[Stored data]
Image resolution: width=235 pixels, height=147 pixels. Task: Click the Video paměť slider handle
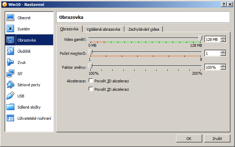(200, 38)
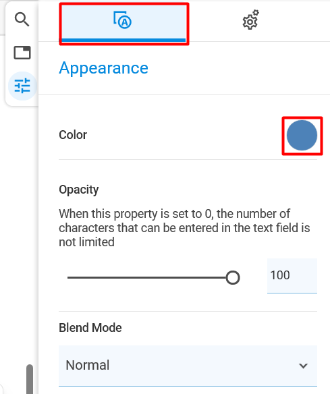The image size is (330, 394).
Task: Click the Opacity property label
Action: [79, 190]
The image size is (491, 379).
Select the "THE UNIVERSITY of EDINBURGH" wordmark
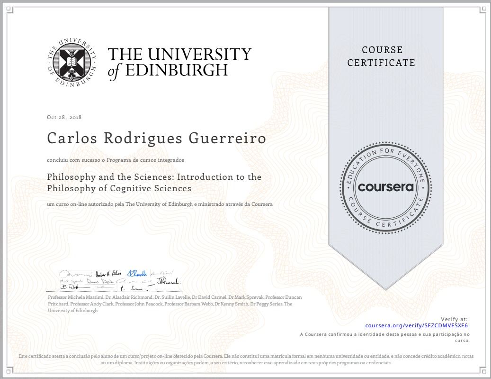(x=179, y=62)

Task description:
Transcribe every line of the data exactly. No pictures go in the copy.

Task output:
Image resolution: width=235 pixels, height=147 pixels. Task: Click the Video paměť slider handle
(200, 38)
The image size is (330, 394).
Task: Click the Opacity property label
Action: [79, 190]
The image size is (491, 379).
Select the "THE UNIVERSITY of EDINBURGH" wordmark
(x=179, y=62)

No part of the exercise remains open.